La quatrième, "Repérages", une liste de noms de gens, de lieux, de nourritures, que pour ma part j'ai passé rapidement.
La cinquième, "Mémoires", contient les témoignages de onze personnes, arrivées entre 1909 et 1928, la plupart dans l'enfance. Les auteurs ont choisi d'interroger les Italiens et les Juifs Russes ou d'Europe Centrale, parce que ce sont eux qui sont le plus massivement concernés par Ellis Island et parce qu'ils s'en sentaient plus proches. Dans ces témoignages on ressent très fort l'espérance que représentait l'Amérique. Pourtant, certains témoignages malmènent un peu le rêve américain. C'est aussi l'histoire intemporelle de l'humanité : s'exiler dans l'espoir d'une vie meilleure.
Bonjour . Je pense que pour lire ce livre , il serait d'abord intéressant de lire le post-criptum . Entre le Cluedo , Zadig de Voltaire . On est entre la poésie du mot , le jeu de cache cache (un mot pour un autre). On mène l'enquête avec les personnages , tout en relevant le défi de comprendre la subtilité des phrases , où chaque mot est une énigme . Chaque phrase s'anime de plusieurs phrases qui nous disent , sous des formes différentes et complexes , voire amusantes , la même chose ; ce qui nous amène à réfléchir longuement sur le pourquoi du comment du meilleur usage de la langue française s'il nous manquait la lettre"E"
Cette enquête des plus simples , est devenue alambiquée grâce à la présence joyeuse de nouveaux mots qui , vous bondissant au visage , comme des mises en garde , et des rires .J'ai l'impression d'entendre : à toi qui n'entend rien à la culture française , à notre si beau et complexe vocabulaire , honte sur toi!. J'ai même dit autour de moi : j'aurais dû faire des études littéraires .
Belles lectures . Prenez soin de vous
Lieux, Georges Perec, Seuil
Douze ans (de 1969 à 1980). Douze lieux parisiens. Douze mois par an. Le projet de Georges Perec est de décrire ces lieux, une fois de manière neutre et une autre fois en parlant de ses souvenirs. Ce gros livre est le résultat de cette expérience qui, finalement durera de 1969 à 1975, avec des interruptions, parce que Perec travaillait sur beaucoup d’autres projets, dont le film Un homme qui dort, tiré de son roman.

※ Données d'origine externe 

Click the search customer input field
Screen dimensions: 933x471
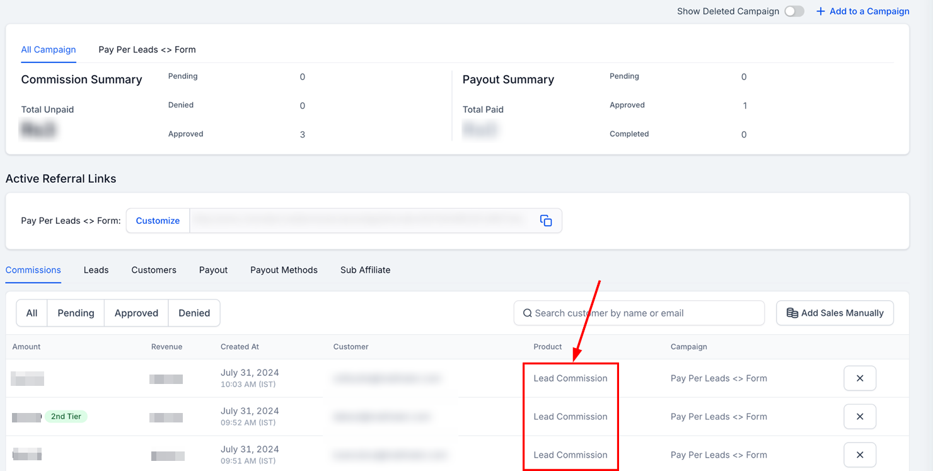[643, 313]
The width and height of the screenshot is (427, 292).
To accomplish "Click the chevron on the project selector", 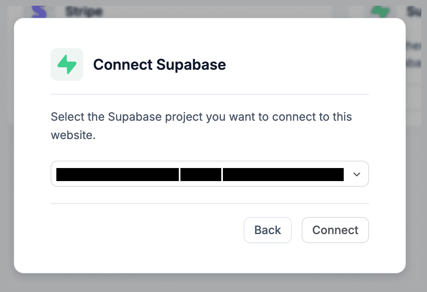I will click(x=356, y=174).
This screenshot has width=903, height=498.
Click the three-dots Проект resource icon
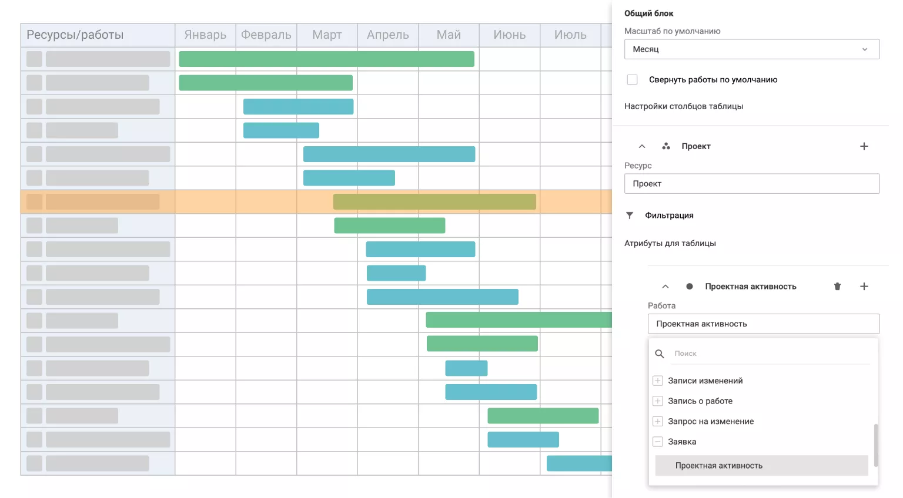665,146
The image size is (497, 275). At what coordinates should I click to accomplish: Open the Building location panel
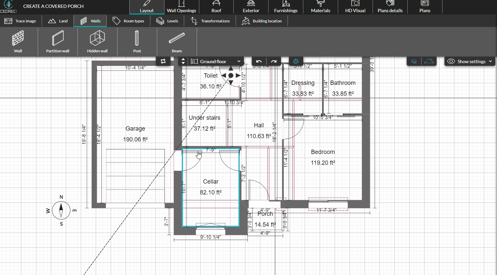262,20
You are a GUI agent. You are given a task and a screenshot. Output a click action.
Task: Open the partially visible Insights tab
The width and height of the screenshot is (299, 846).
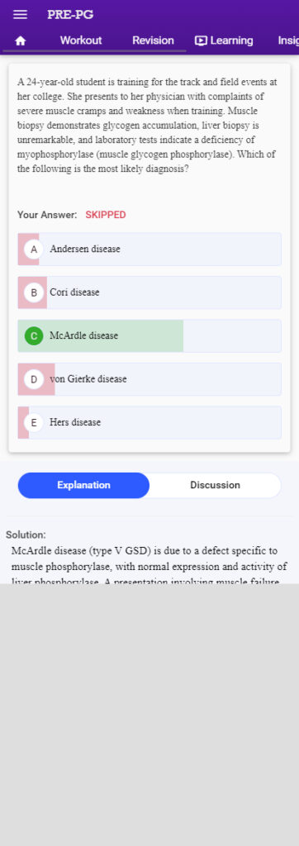288,40
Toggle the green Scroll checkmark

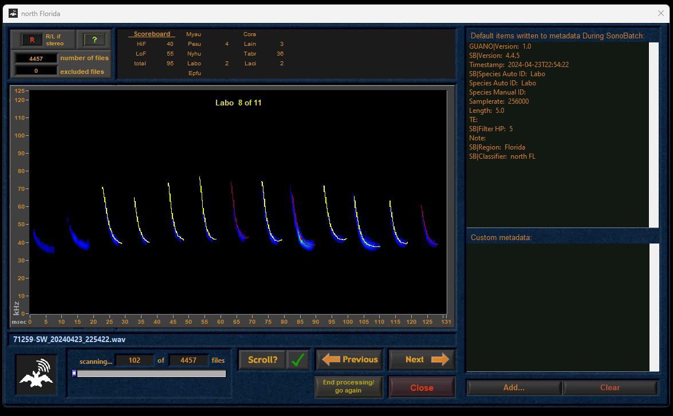point(298,360)
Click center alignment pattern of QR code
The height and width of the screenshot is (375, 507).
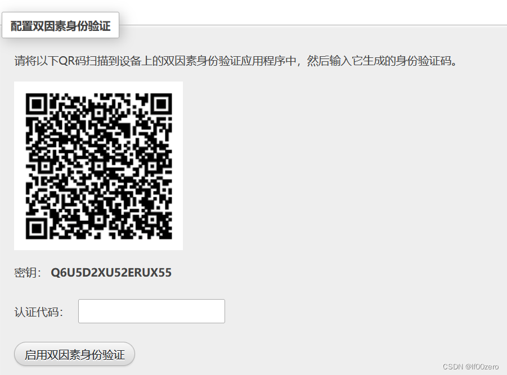(x=98, y=166)
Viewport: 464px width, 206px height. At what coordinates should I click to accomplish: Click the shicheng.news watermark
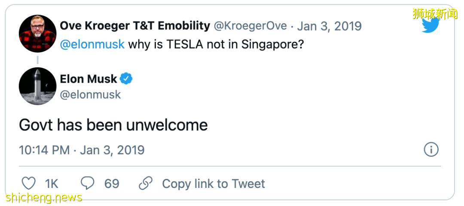tap(44, 198)
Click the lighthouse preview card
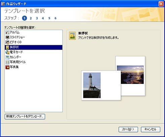Screen dimensions: 165x137 click(101, 85)
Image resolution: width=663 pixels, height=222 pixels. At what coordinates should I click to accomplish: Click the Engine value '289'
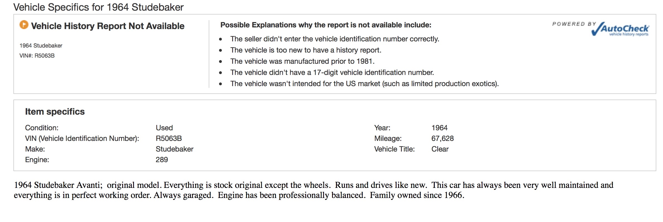pyautogui.click(x=162, y=160)
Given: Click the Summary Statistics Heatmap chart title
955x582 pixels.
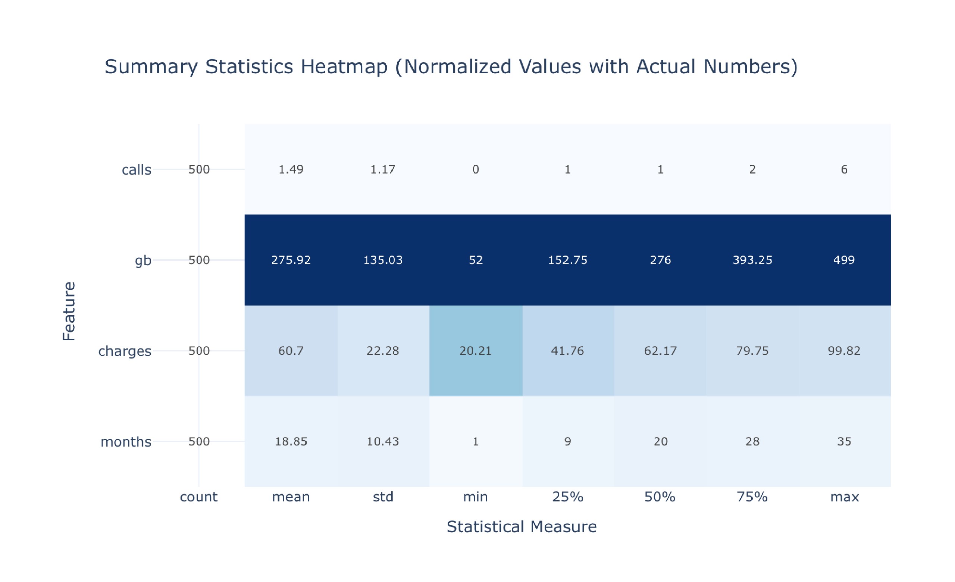Looking at the screenshot, I should pos(451,67).
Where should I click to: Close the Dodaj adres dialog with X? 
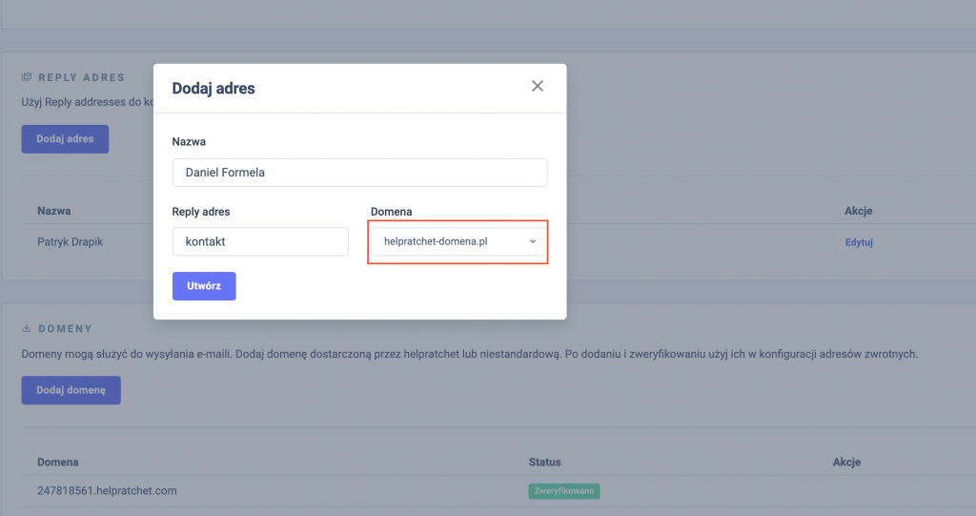pyautogui.click(x=538, y=87)
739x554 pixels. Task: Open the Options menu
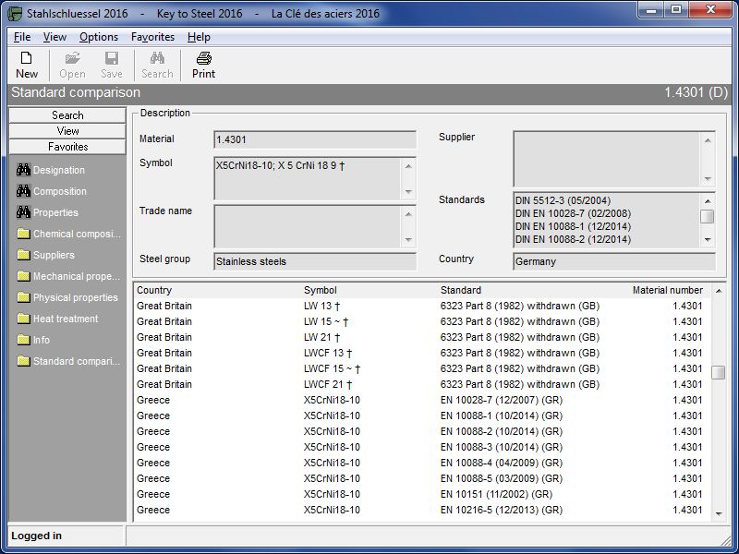click(x=99, y=37)
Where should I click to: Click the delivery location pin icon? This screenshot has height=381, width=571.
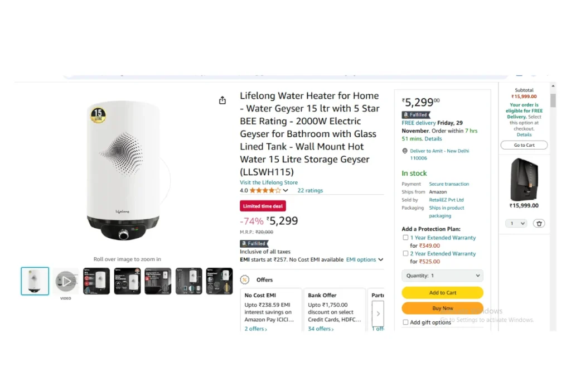click(405, 151)

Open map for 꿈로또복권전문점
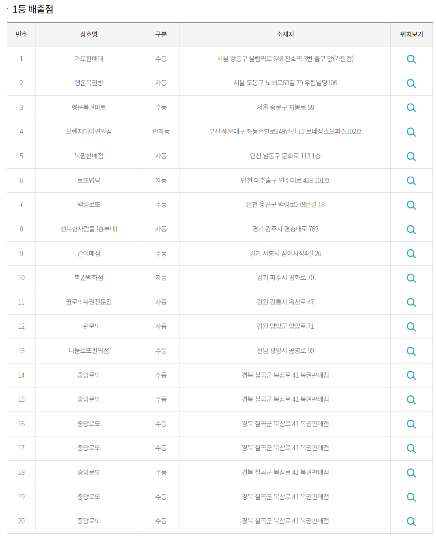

1,3 kg et 600 pages de littérature que je me suis offerts il y a un peu plus d’un an et que je viens de finir, parce qu’on ne les lit pas d’une traite. Perec pourrait réécrire un annuaire qu’il serait passionnant. Et c’est un peu le cas ici, lorsqu’il décrit ce qu’il voit : des échoppes, des immeubles en construction… ça tourne parfois et même souvent à la poésie :
"Rue du Cardinal-Lemoine (derrière mon dos)
"Boum 85" vêtements
un jour encore
arbre non feuillu du tout
un peu de monde pas trop sur la place.
Le café est aux trois quarts plein même pas
Temps pluvieux
Place plus vieille
Ce n’est pas ça
(c’est moi qui)
Nothing more ?"
C’est l’occasion pour le lecteur de découvrir une ville qui n’existe plus, des boutiques qui ont été remplacées, voire même des métiers disparus… Un Paris aux petites rues vivantes. Sur les dernières années, Georges Perec note beaucoup de travaux, de transformations.
Et dans les parties souvenirs, il se livre sur sa vie, ses amours, son enfance, ses parents (son père tué à la guerre et sa mère morte en déportation), ses amis, son travail. Il faut noter le formidable travail fait sur les écrits de Perec, les notes de fin de volume sont très documentées et utiles.
Bref un gros bouquin indispensable lorsque l’on aime Perec, qui vous le fait aimer davantage. Sur la durée, il laisse passer des informations sur lui, ça donne la sensation de le connaître un peu plus, de partager plus que ses déambulations parisiennes.